- **Goal 1**
Retype the part of the golf pushcart article that begins at the words "I’ve owned or" and stops after "and my pushcart.", keeping every word and mark the same.

- **Text extract**
......
This Golf Accessory is a Ripoff, but it Kind of Works, So Far

I’ve owned or tested a number of pushcarts, and so far the one I’ve liked best and would recommend for most golfers is the Clicgear 3.5+. It’s a substantial piece of machinery, yet it folds down into a reasonably compact unit, which I have no trouble fitting into the trunk of my car as long as there’s nothing much in my trunk other than my golf bag and my pushcart.

The Clicgear does have an annoying design flaw, though—as you can sort of see in the  first and third golf carts in the photo above: some bags sit so low on the cart that they come very close to the front wheel, and even scrape. The reason is that each cart’s bag rest, a padded metal loop, doesn’t stick out far enough and is at least an inch too close to the wheel. Clicgear has acknowledged that this can be an issue for “tour and large size golf bags,” but it actually affects small bags, too. I’ve got a lightweight Sun Mountain carry bag, and after about a year the wheel began to rub. I dealt with the problem at first by resting the bottom of the bag not on the bag rest but on the little folding arms above it, which are meant to secure the bag to the cart, but when I did that the bag wouldn’t stay put. More recently, I gave up and spent ten bucks for Clicgear’s solution: a “booster clip” that clamps onto the bag rest and is supposed to add an inch of clearance.

At least part of the issue with Sun Mountain and similar carry bags is that their bases are beveled, to accommodate the lever that pops out the legs, and the Clicgear bag rest doesn’t extend far enough past the bevel: it’s too short to engage the actual bottom of the bag.

I hate the idea of spending ten dollars on a piece of plastic that must have cost a millionth of a cent to manufacture and that wouldn’t be necessary if Clicgear had ever bothered to correct its own design flaw. (The bag rest has been the same since the beginning, in models 1.0, 2.0, 3.0, and 3.5+.) And even the booster clip is poorly designed, since it has a rounded front that reduces its effective thickness for bags like mine. A much better solution would have been to redesign and replace the bag rest itself. But the clip does lift my bag just high enough that it no longer scraps—for now. We’ll check back in a year.


Beef Box: Don’t Call Fairway Woods “Metals”

My first driver—which was partly responsible for my decision, at the age of thirteen, to give up golf for more than twenty years—was a two-generation hand-me-down with a head that could have filled in as the foot of a Queen Anne chair. Nowadays, though, even seven-year-olds demand titanium. A few years ago, I played in a senior event with a guy from another club who carried an ancient Spalding persimmon 3-wood, but he was the only Luddite in the field and he never hit a good shot with it. Golfers who still use clubs with wooden heads are invariably older than seventy, and they are stubborn, cheap, ignorant, or a combination of all three. You seldom see actual wood anymore even in the golf bags of estranged wives, who occupy the lowest rung on the club recycling ladder.
......
- **Data rows**
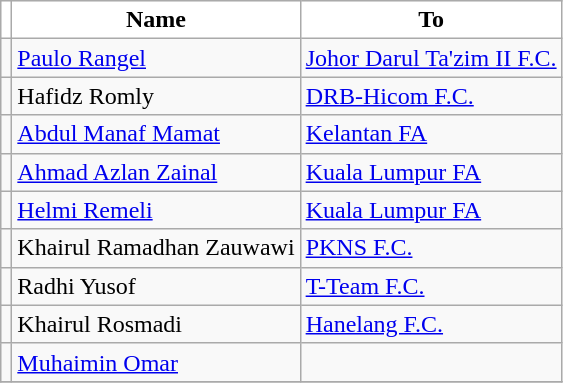
Helmi Remeli (156, 210)
Khairul Ramadhan Zauwawi (156, 248)
Hanelang F.C. (431, 324)
Abdul Manaf Mamat (156, 134)
Hafidz Romly (156, 96)
Radhi Yusof (156, 286)
Name (156, 20)
Paulo Rangel (156, 58)
To (431, 20)
Khairul Rosmadi (156, 324)
Muhaimin Omar (156, 362)
T-Team F.C. (431, 286)
Kelantan FA (431, 134)
DRB-Hicom F.C. (431, 96)
Ahmad Azlan Zainal (156, 172)
Johor Darul Ta'zim II F.C. (431, 58)
PKNS F.C. (431, 248)
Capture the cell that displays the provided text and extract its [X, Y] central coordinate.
......
- **Goal 2**
Echo the records above line for line, with nothing changed, but leave out the pictures.

- **Written reply 1**
I’ve owned or tested a number of pushcarts, and so far the one I’ve liked best and would recommend for most golfers is the Clicgear 3.5+. It’s a substantial piece of machinery, yet it folds down into a reasonably compact unit, which I have no trouble fitting into the trunk of my car as long as there’s nothing much in my trunk other than my golf bag and my pushcart.

- **Written reply 2**
Helmi Remeli (156, 210)
Khairul Ramadhan Zauwawi (156, 248)
Hanelang F.C. (431, 324)
Abdul Manaf Mamat (156, 134)
Hafidz Romly (156, 96)
Radhi Yusof (156, 286)
Name (156, 20)
Paulo Rangel (156, 58)
To (431, 20)
Khairul Rosmadi (156, 324)
Muhaimin Omar (156, 362)
T-Team F.C. (431, 286)
Kelantan FA (431, 134)
DRB-Hicom F.C. (431, 96)
Ahmad Azlan Zainal (156, 172)
Johor Darul Ta'zim II F.C. (431, 58)
PKNS F.C. (431, 248)
Capture the cell that displays the provided text and extract its [X, Y] central coordinate.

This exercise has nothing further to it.